Il était un peu plus de midi, lorsque, par une belle journée de l’an 6983 (12-18 juillet), les barques racolées par le pêcheur de sardines se détachèrent peu à peu des îles parisiennes, et, traversant ce golfe, dirigèrent leur flottille vers le phare de Montmartre, où les touristes d’Océanie attendaient leur venue. L’éminent archéologue qui dirigeait l’excursion scientifique jugea que le moment était venu de reprendre la parole.

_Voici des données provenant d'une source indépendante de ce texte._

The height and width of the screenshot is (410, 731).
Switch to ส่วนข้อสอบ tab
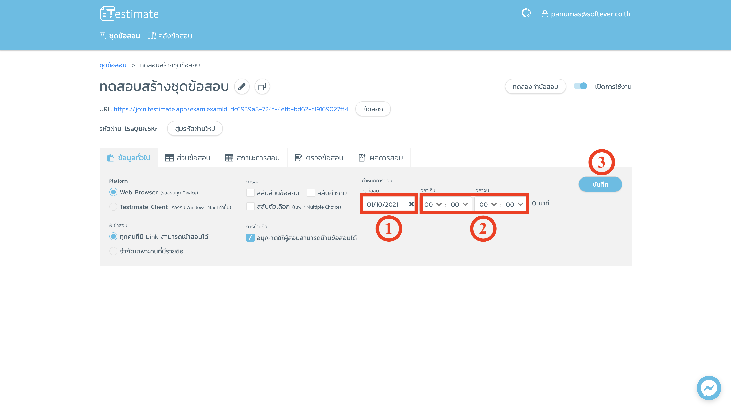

— Messieurs, afin de procéder avec méthode à la visite de cette cité engloutie, orientons-nous d’abord. Paris s’étendait devant nous vers le Sud, et nous sommes ici à l’extrémité Nord de cette capitale. L’Océan s’avançait par notre droite, c’est-à-dire de l’Ouest, et la ville continentale, qui était peu à peu devenue un port de mer, disparut enfin sous les flots. Les sept collines qui bombaient la cité furent alors les maigres îlots que nous voyons émerger : à l’Est, le Mont-de-Chaux, et, vers le Nord-Est, le cimetière public, dont le nom nous est révélé par une inscription, aujourd’hui, déchiffrée, le Père-Lachèze ; au Sud-Est, la nécropole des Grands-Hommes, avec le temple de la Patrie-Reconnaissante ; se rapprochant du Sud, l’île des Sénateurs, et, là-bas, au Sud-Ouest, l’île des Guerriers-Valeureux, ou mont Valeurien ; enfin, à l’Ouest, l’île de l’Empereur, où s’amoncèlent les ruines du monument le plus notoire qui nous reste de cette époque. L’examen des vestiges épars sur ces hauteurs va nous permettre d’étudier chronologiquement une civilisation disparue, et de restituer les grandes lignes de son histoire.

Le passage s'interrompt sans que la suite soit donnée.